OK, Who’d You Kiss? Mononucleosis

4 Mar

I love having this conversation with families in my office…of course you don’t have to kiss someone to get mono but this famous means of contracting it is the funniest to talk about and makes teenagers squirm in their seats…

The most common age to get infected with mono is in early childhood but most of these children do not develop symptoms.  It is when you somehow avoid mono until later that you develop more symptoms.

The most common symptoms of mono are: fever, sore throat, swollen neck lymph nodes and fatigue.

Mono is contracted by trading saliva with an infected individual through kissing or sharing of food/utensils.  So, you don’t have to kiss someone to get mono from them but you do have to have pretty close contact with them.

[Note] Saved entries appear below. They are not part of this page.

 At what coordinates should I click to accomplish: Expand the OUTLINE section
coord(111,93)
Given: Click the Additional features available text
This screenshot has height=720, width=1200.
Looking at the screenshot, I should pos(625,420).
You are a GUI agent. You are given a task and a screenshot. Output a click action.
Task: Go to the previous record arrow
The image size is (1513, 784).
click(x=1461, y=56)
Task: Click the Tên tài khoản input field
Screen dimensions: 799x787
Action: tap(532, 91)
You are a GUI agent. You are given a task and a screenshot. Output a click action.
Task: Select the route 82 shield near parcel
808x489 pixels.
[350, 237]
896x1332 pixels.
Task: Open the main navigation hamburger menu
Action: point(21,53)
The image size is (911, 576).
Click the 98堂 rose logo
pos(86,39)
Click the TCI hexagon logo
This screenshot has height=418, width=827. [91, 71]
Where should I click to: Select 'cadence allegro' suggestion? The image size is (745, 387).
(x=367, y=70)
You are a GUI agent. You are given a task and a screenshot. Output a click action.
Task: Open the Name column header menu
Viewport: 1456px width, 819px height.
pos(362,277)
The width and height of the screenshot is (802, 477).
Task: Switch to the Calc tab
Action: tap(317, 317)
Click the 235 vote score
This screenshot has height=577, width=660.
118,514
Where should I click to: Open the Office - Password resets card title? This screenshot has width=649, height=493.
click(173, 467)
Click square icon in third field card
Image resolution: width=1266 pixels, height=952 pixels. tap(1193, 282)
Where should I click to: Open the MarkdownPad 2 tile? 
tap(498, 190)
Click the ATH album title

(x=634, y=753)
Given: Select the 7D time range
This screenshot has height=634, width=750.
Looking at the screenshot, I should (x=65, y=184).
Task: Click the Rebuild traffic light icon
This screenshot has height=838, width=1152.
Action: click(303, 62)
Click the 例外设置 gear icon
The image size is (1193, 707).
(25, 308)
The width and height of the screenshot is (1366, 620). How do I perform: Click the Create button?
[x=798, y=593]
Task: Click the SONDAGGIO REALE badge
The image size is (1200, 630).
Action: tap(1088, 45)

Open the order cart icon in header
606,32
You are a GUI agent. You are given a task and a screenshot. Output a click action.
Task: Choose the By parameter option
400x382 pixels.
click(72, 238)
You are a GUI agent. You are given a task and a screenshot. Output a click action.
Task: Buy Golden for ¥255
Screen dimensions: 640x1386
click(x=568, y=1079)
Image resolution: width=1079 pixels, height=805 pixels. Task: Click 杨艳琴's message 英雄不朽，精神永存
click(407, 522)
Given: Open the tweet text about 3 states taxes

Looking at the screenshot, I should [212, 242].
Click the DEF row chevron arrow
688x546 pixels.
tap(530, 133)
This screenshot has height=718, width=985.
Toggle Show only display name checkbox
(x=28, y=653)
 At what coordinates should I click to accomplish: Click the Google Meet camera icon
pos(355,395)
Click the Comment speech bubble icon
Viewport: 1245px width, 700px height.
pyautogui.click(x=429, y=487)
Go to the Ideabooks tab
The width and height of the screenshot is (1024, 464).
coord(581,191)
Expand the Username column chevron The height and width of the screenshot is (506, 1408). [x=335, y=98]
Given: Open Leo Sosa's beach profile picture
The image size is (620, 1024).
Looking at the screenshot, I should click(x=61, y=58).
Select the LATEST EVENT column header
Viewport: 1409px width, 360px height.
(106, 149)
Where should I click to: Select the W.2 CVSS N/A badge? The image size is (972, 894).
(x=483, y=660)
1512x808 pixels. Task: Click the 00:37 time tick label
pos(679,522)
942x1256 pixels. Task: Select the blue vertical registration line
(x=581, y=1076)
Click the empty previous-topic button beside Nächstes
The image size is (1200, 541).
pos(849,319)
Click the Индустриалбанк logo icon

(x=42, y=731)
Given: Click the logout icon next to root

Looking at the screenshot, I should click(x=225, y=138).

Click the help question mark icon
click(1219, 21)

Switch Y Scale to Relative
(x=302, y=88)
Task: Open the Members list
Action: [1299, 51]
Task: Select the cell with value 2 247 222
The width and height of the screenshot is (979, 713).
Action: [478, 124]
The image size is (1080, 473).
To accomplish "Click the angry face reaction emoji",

One of the fears associated with mono is that it can cause your spleen to swell.  This can cause pain in the upper left of your abdomen but is often without symptoms.  Limitation from contact sports is important to decrease the risk of rupturing the spleen; although this is uncommon, it is a dangerous complication that can be avoided by limiting contact sports/activities.

The fatigue with mono can last up to 2-4 weeks and thus patients should gradually increase activity as they begin to feel better.

There is no specific treatment for mono aside from providing treatment for pain and fever and allowing for extra rest.

And…remember that you have to take a break from kissing your girl/boyfriend or else everyone will know…If your parents haven’t figured it out, I’ll make sure and tell them.